In recent years FPGA (Field Programmable Gate Array) based solutions have gained large attentions of the researchers, spatially reconfigurable systems are getting popularity day by day because of their flexible nature [5]. In past years FPGAs were used mostly for implementing digital or glue logic but now a day's their role have been increased exponentially fast beyond the implementing of digital or glue logic. The concepts of parallelism have gain much more attention to reduce the execution time generally required for intensive data processing. FPGAs can be treated as "Virtual Hardware" and such systems can be used for different types of applications, even the applications which require multidimensional computations. Normally these kinds of systems are developed under the naming umbrella of "Run-Time Reconfigurable or Dynamically Reconfigurable" Systems. Property of reconfigurability also provides the benefit of loading more configurations rather than sticking on single configuration for single hardware. Thus number of configurations depends upon the space available to hold them for the same hardware.
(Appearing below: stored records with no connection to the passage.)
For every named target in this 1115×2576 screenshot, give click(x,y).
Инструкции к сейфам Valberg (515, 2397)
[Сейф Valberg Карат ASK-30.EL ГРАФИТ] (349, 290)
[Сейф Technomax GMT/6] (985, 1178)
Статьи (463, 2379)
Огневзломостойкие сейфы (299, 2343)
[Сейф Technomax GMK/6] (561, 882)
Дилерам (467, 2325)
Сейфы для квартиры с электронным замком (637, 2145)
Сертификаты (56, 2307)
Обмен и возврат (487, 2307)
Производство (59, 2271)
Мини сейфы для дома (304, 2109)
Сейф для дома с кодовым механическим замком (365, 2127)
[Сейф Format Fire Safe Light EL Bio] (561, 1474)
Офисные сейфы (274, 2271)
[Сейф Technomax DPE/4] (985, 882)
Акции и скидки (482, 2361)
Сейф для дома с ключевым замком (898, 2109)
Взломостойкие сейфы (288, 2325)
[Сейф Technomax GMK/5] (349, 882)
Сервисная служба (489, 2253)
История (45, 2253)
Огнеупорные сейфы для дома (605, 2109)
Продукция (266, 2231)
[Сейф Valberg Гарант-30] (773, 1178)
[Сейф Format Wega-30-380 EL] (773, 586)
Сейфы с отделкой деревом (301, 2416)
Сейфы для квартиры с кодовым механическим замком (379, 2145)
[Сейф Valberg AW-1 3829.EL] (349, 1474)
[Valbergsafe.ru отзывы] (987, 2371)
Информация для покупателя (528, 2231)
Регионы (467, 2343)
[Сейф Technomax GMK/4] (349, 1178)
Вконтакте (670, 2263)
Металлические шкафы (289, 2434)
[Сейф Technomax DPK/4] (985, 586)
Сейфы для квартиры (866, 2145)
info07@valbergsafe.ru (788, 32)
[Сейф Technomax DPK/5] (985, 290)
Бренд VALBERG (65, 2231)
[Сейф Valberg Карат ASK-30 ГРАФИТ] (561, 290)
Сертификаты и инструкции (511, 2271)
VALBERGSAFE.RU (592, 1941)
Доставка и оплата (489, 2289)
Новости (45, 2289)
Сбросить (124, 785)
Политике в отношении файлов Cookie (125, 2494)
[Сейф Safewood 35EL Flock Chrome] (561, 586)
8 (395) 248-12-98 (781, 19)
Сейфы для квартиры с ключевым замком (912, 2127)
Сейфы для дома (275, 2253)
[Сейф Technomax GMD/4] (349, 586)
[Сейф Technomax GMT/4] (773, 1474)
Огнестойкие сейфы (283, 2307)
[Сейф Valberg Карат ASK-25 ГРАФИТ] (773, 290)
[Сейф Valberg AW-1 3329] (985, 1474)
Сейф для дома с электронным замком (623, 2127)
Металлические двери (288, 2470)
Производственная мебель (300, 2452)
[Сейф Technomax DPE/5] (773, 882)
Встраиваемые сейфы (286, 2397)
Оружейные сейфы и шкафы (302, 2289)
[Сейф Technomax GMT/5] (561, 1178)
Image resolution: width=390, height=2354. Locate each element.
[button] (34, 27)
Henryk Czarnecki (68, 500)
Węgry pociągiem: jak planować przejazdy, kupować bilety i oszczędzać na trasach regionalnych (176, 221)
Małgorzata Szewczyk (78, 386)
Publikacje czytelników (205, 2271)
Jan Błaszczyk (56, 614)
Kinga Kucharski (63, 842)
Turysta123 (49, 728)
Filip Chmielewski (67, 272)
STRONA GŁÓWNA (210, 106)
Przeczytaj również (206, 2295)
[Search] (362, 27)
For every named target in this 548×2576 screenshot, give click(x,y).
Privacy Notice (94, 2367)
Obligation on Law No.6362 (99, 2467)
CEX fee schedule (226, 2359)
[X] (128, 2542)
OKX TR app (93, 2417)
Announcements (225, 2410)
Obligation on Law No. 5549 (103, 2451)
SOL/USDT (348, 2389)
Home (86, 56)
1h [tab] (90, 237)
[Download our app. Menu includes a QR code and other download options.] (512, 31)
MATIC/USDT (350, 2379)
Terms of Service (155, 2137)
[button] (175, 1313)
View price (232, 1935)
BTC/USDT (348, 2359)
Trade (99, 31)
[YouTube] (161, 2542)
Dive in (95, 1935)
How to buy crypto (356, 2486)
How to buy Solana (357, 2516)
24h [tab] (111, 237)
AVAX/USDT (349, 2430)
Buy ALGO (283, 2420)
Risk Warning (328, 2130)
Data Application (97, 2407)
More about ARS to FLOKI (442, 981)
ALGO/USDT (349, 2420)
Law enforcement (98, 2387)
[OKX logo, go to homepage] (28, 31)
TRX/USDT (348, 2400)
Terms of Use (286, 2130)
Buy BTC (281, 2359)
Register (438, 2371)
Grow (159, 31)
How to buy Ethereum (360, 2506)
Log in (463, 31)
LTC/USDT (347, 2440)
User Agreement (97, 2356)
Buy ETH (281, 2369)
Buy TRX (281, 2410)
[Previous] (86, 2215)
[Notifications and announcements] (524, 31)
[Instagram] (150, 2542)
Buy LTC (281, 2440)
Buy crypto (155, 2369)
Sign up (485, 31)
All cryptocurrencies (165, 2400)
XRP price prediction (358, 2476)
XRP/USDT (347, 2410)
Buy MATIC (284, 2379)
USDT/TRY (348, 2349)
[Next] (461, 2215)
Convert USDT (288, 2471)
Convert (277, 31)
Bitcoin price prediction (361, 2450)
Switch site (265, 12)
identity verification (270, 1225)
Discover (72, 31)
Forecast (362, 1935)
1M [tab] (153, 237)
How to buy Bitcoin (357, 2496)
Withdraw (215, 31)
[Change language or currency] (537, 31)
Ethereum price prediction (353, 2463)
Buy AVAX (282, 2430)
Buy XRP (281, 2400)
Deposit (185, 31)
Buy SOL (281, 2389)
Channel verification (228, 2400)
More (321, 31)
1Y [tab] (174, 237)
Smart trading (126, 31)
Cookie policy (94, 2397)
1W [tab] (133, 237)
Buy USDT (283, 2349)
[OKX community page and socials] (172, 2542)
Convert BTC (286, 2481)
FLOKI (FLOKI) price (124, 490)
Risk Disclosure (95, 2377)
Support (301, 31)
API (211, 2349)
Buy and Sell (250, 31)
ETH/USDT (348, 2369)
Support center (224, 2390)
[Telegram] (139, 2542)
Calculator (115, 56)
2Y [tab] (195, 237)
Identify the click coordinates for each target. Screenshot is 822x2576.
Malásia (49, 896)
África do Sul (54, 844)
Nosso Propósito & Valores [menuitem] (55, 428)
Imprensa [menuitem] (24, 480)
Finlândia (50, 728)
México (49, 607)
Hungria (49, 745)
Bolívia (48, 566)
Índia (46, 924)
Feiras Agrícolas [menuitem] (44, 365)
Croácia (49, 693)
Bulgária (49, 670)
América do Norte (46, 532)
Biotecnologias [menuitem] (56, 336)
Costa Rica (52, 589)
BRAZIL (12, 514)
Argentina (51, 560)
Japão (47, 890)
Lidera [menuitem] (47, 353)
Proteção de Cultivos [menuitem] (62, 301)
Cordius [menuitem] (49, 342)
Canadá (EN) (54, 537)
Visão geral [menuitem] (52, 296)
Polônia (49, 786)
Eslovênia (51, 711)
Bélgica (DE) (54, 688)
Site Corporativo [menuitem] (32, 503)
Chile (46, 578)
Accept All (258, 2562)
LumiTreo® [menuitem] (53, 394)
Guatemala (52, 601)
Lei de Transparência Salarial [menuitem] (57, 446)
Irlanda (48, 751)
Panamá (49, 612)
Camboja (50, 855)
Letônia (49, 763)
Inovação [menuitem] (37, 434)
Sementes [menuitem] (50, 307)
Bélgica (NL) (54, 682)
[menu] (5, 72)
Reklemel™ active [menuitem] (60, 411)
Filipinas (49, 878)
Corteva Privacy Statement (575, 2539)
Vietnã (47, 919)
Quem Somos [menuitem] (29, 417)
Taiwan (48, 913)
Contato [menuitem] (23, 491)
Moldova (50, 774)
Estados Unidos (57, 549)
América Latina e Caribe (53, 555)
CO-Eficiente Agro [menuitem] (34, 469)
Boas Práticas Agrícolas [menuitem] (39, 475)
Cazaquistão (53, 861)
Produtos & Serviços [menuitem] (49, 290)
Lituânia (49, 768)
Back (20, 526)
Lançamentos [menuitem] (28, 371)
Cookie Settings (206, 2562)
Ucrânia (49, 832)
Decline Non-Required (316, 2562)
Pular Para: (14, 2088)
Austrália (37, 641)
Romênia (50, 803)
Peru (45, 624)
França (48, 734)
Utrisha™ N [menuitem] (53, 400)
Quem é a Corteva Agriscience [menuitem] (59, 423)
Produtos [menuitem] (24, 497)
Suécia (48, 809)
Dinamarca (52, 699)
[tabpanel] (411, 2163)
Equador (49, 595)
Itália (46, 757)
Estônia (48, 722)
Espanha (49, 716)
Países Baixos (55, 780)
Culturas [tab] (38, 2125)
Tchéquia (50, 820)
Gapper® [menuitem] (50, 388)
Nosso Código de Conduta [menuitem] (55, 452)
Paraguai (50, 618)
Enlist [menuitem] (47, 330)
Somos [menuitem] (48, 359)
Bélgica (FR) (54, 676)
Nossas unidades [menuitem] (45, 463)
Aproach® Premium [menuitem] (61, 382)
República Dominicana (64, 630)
Researchers are trying to introduce more new and innovative ideas to use same hardware resource for multiple executable tasks. It means hardware must be capable of performing multiple tasks at the same time. Multiple FPGAs, depending upon the nature of application, are being used for the execution of different problems. Reconfigurable nature of

FPGAs make them more important to perform multiple problems. Reconfiguration of FPGA means reconfiguration of its logic blocks at gate level. Reconfigurability is the ability to dynamically allocation of resources to a computing device during run time. This property provides the benefit of reusing same hardware for other applications.

As one of the major characteristic of the reconfigurable computing is to allocate the resources of the computing device (FPGA in our case) during the run time for another task thus the reconfigurable time becomes a major problem when there is a frequent switch over between different modes of operations. There are several techniques available to overcome this problem. For example, reconfiguration of the portion of the chip according to the requirement [2] as is shown in the figure.1 below,



Figure 1: Reconfigurable memory map

Some other methods of reducing reconfiguration time are

- 1. By compressing the reconfiguration data
- 2. By introducing a configuration cache which in result will reduce the fetching time.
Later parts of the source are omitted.